=== INSTRUCTIONS TO FOLLOW ===
Pictures aside, copy exactly each line from the one that holds "Task: Select the 'Consultation" through the last line of the records below.

=== RECORDS PROVIDED ===
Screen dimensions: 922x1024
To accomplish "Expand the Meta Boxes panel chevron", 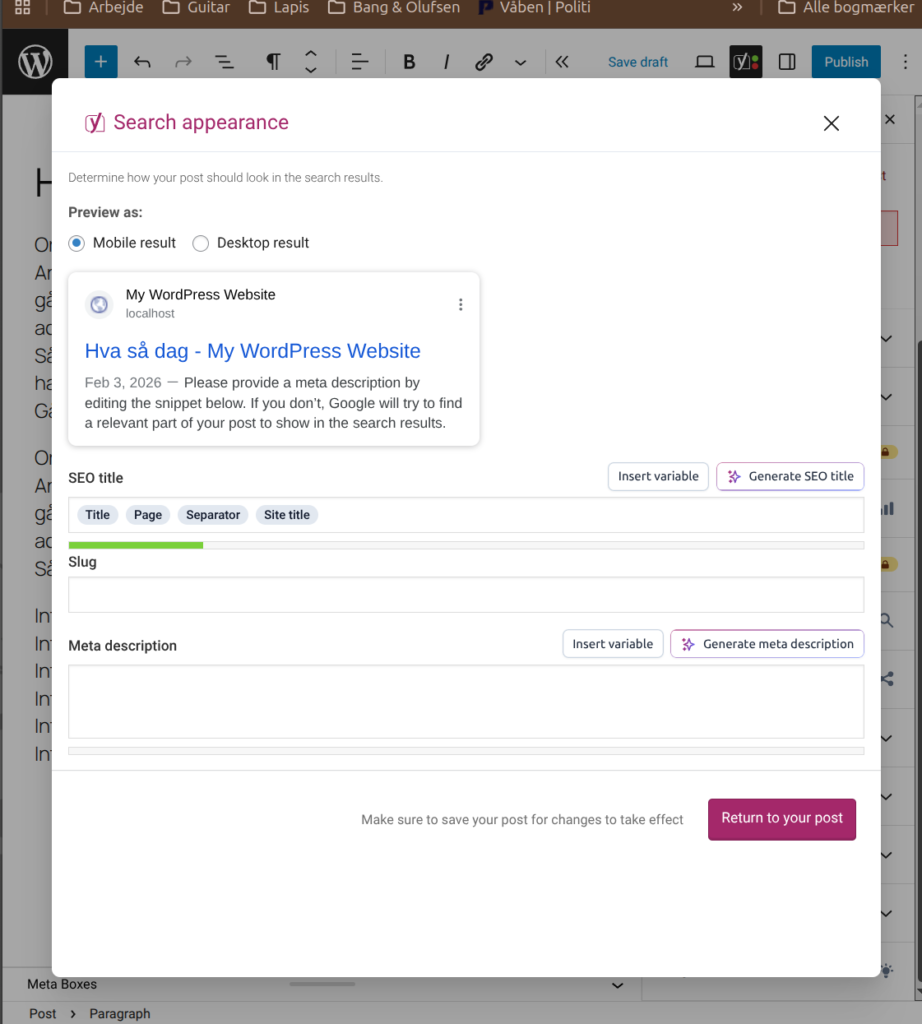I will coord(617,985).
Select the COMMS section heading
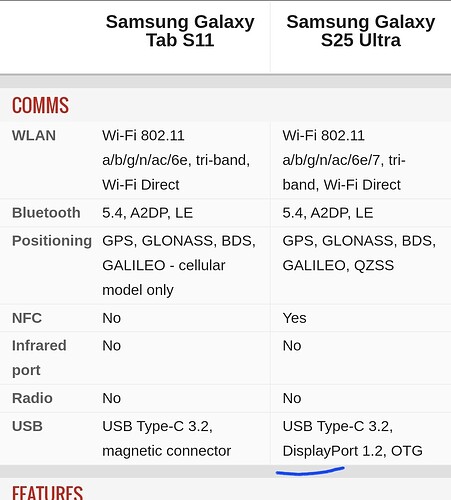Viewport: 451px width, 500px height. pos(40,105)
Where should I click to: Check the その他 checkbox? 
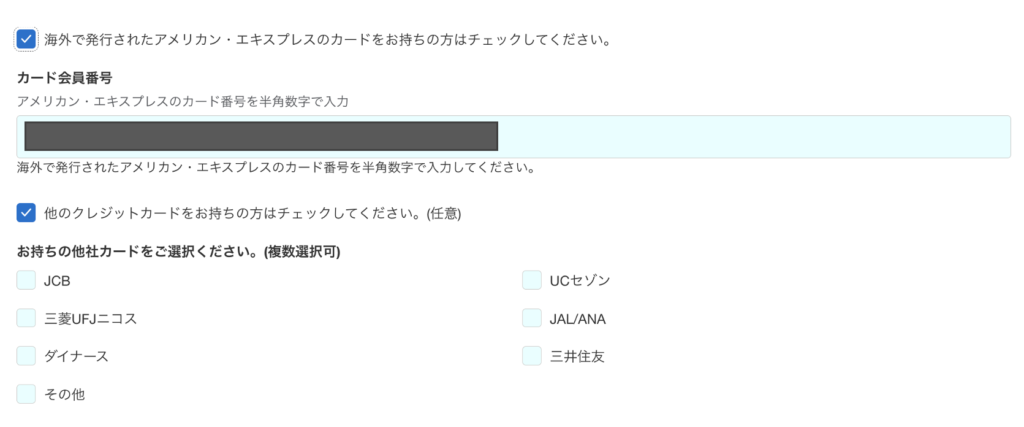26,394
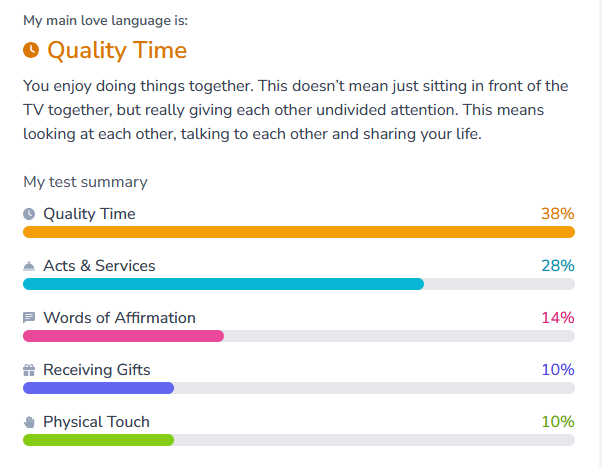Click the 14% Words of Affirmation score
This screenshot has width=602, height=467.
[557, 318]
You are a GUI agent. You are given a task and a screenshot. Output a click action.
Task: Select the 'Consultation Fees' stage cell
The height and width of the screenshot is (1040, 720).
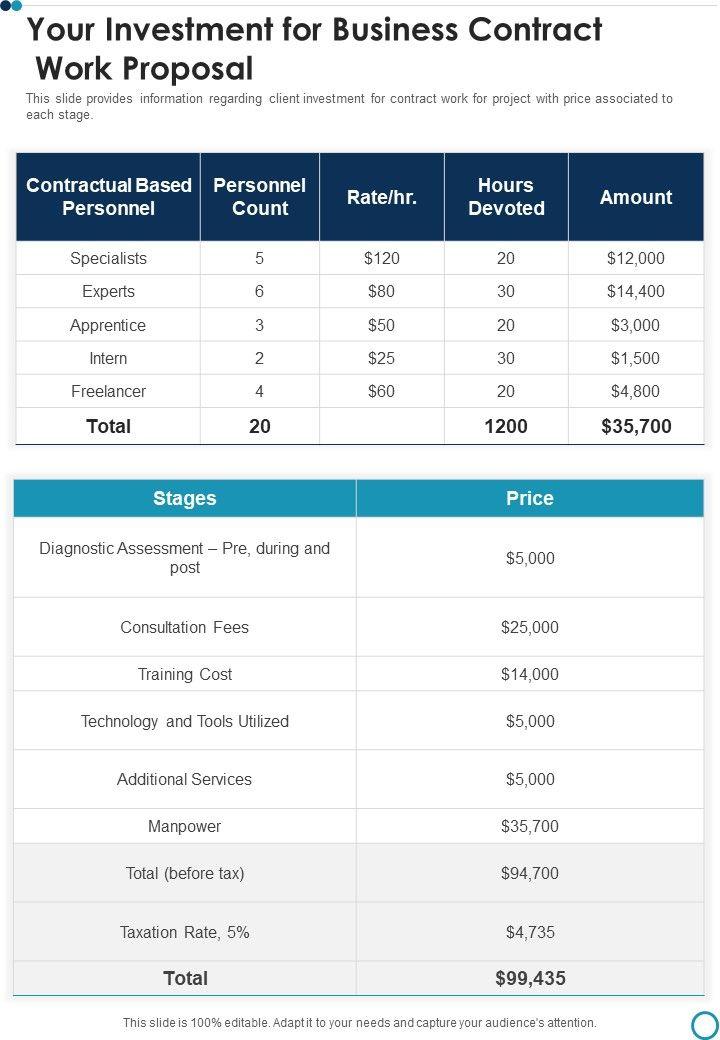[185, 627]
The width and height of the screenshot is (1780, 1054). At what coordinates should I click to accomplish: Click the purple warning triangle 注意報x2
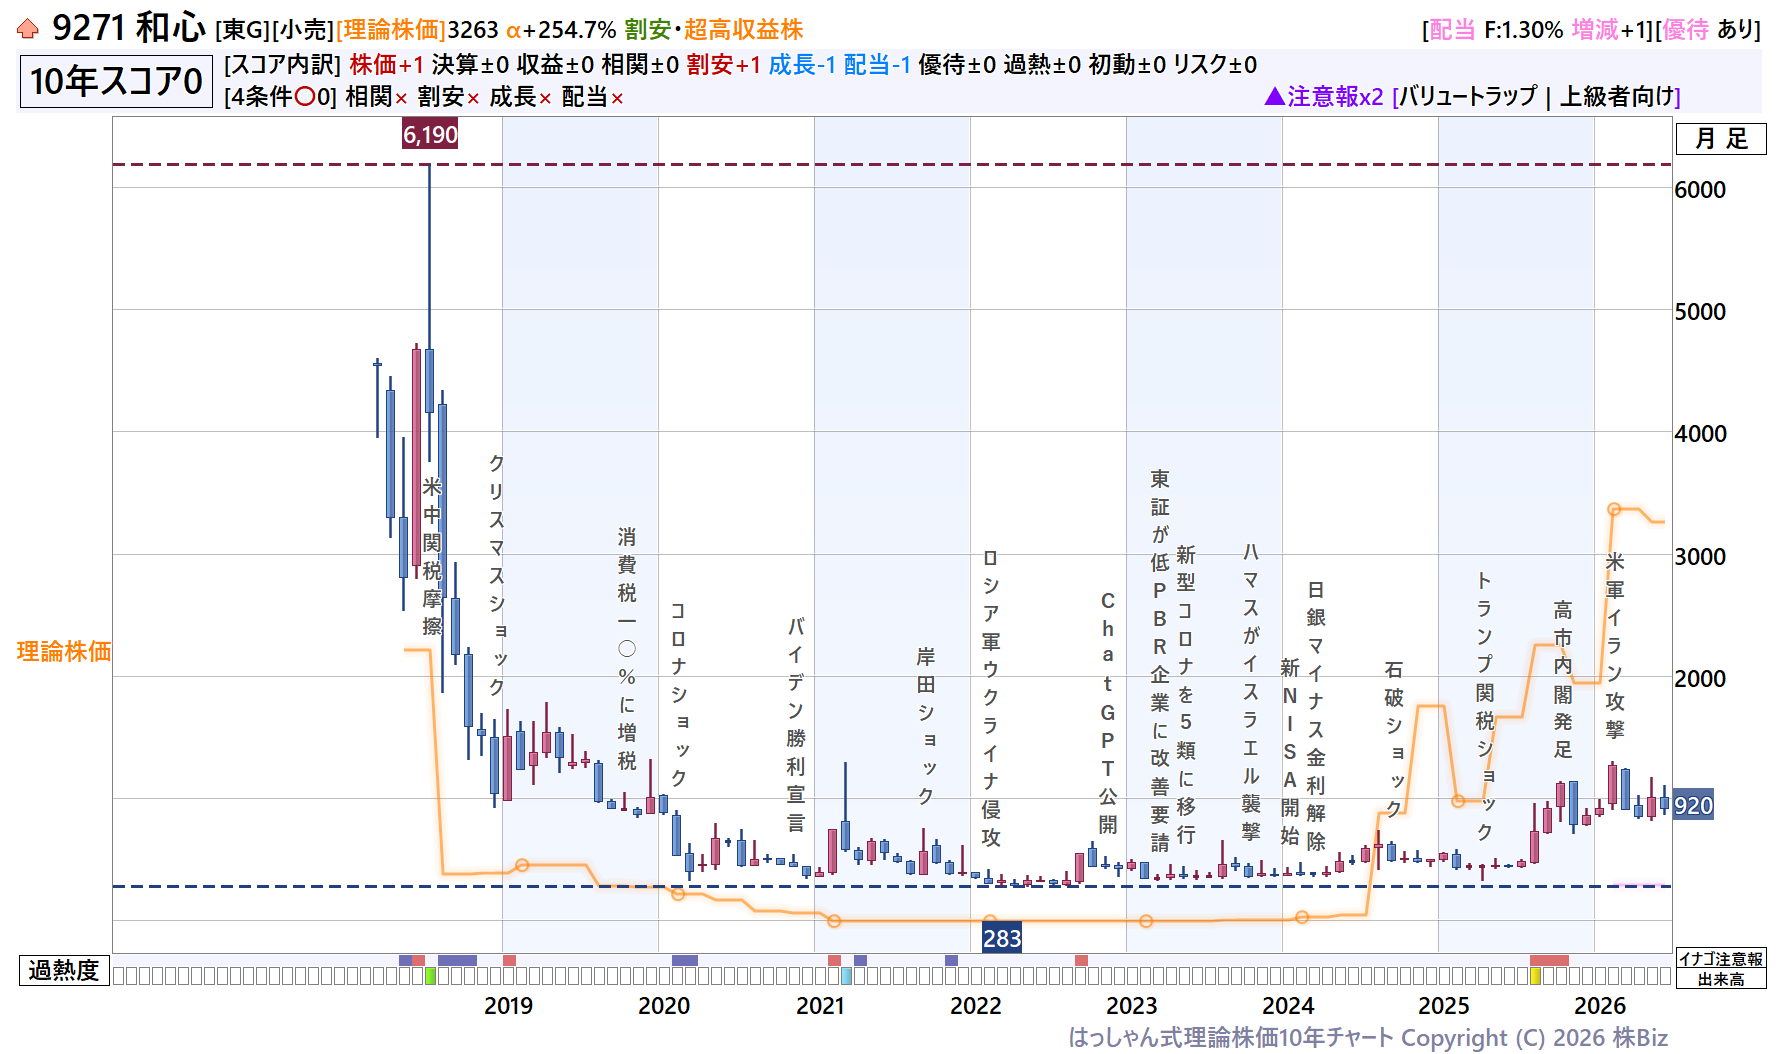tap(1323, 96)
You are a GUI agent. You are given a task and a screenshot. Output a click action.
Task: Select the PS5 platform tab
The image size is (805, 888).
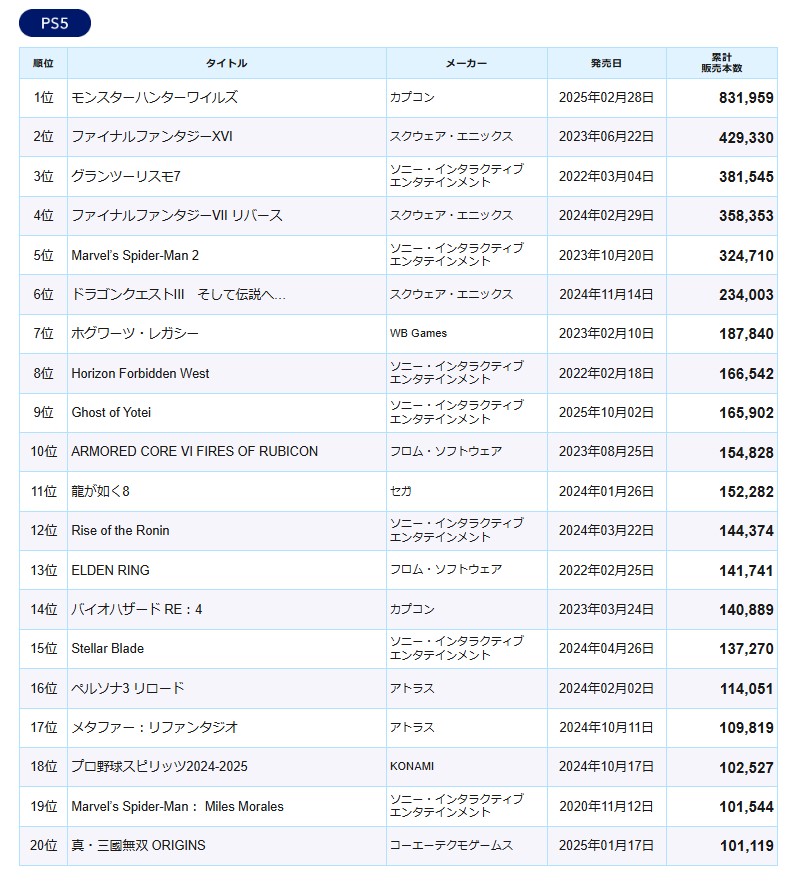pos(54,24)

=== FINISHED EXERCISE ===
Task: Select the 'Consultation Fees' stage cell
The height and width of the screenshot is (1040, 720).
[185, 627]
The width and height of the screenshot is (1780, 1054). At what coordinates should I click to accomplish: Click the purple warning triangle 注意報x2
tap(1323, 96)
You are a GUI agent. You are given a task and a screenshot. Output a click action.
Task: Select the PS5 platform tab
The image size is (805, 888).
pos(54,24)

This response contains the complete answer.